(Collected data)

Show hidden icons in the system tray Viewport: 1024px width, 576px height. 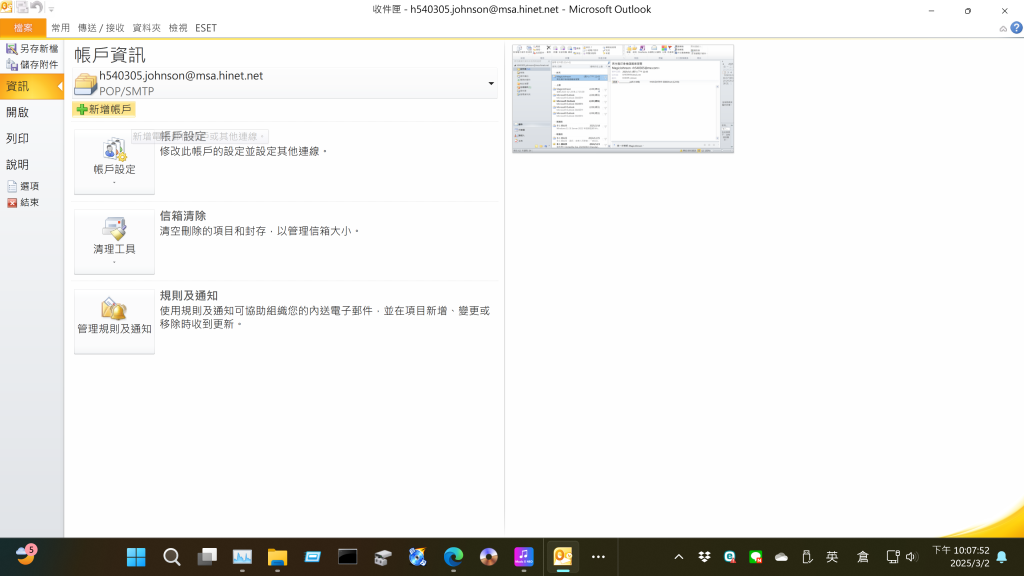pos(679,557)
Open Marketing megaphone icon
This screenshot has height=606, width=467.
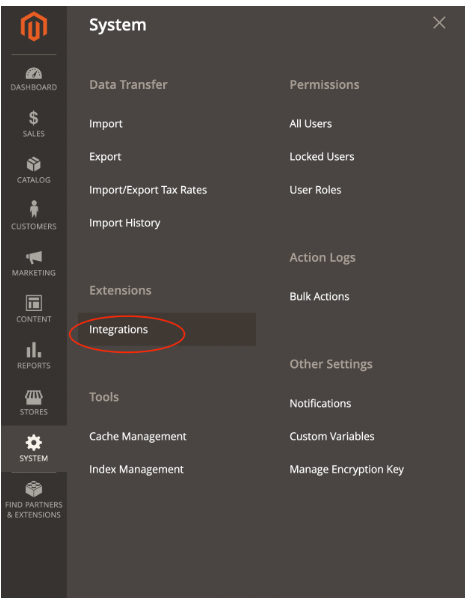[34, 257]
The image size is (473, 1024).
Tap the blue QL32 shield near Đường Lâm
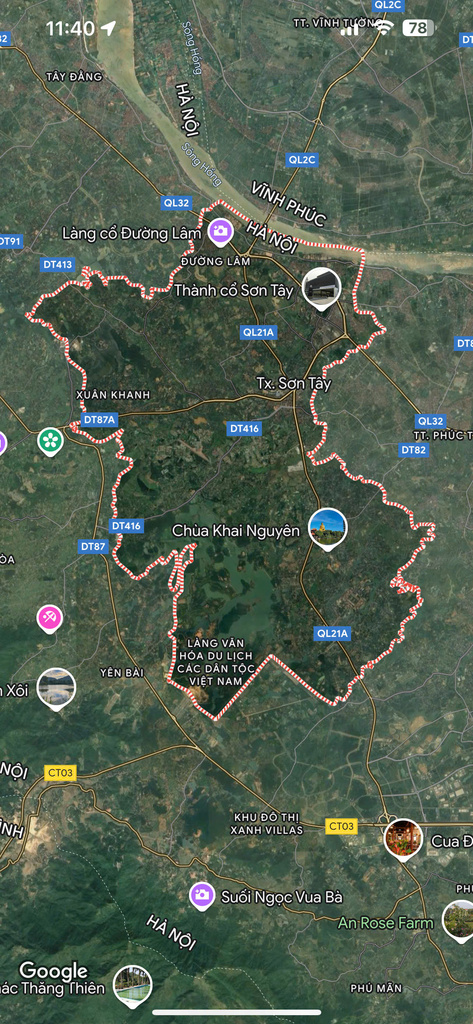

Your objective: An exact copy is needed of every line from the line containing "Open Marketing megaphone icon" to the last line of the records; pictures stay out of it.

The answer:
Open Marketing megaphone icon
This screenshot has height=606, width=467.
[34, 257]
The image size is (473, 1024).
Tap the blue QL32 shield near Đường Lâm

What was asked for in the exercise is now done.